Required work:
Reproduce without any change the rows from the line containing "This screenshot has width=1400, height=844." through the line containing "point(225,685)", with both of those lines included.

Excerpted data:
· · · ·

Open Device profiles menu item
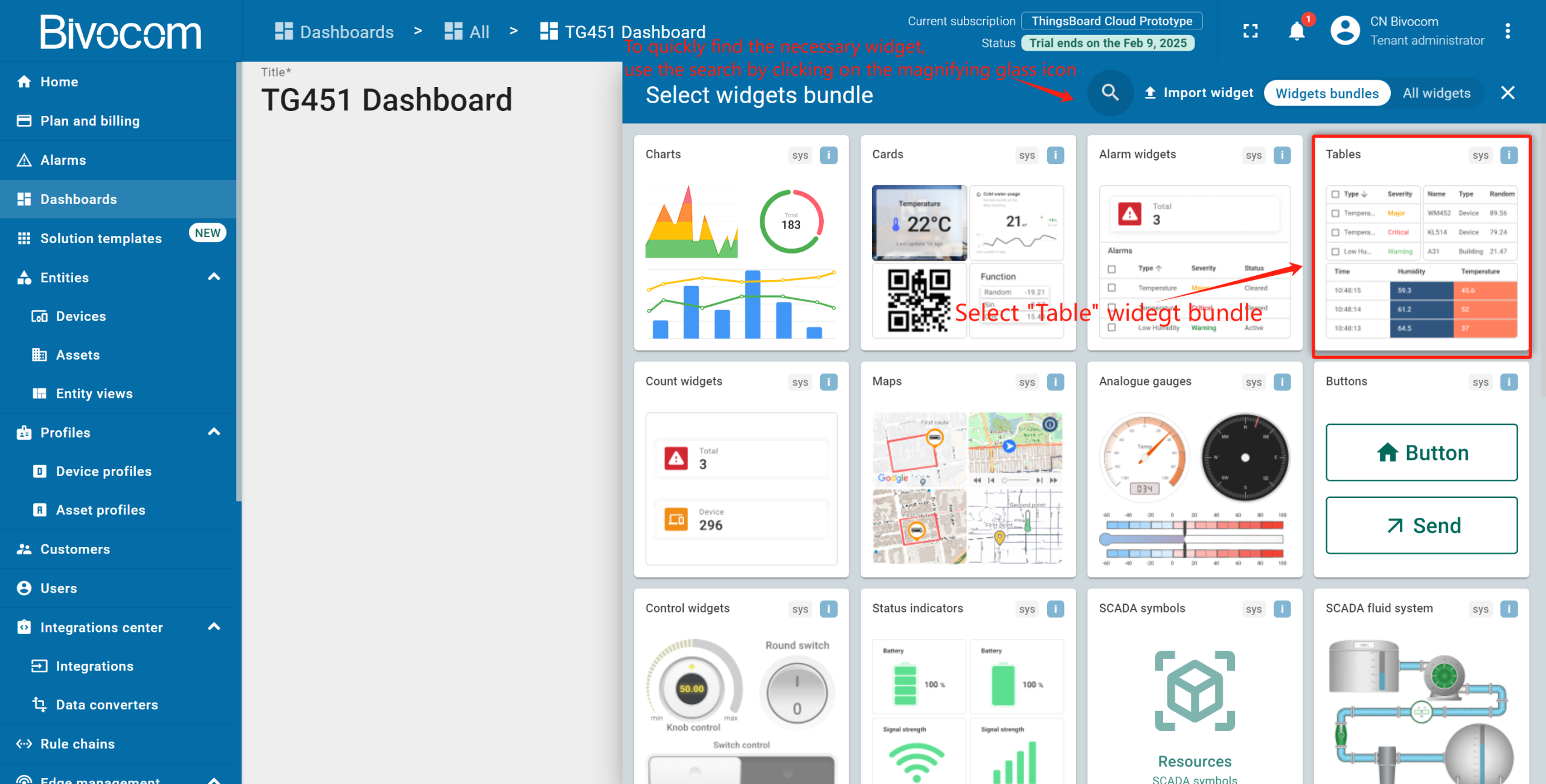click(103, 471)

· · · ·

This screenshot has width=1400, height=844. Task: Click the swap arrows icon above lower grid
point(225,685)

· · · ·

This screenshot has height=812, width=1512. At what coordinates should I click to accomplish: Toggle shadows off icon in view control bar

· · · ·

The solution:
This screenshot has width=1400, height=844. Task: Click the swap arrows icon above lower grid
point(225,685)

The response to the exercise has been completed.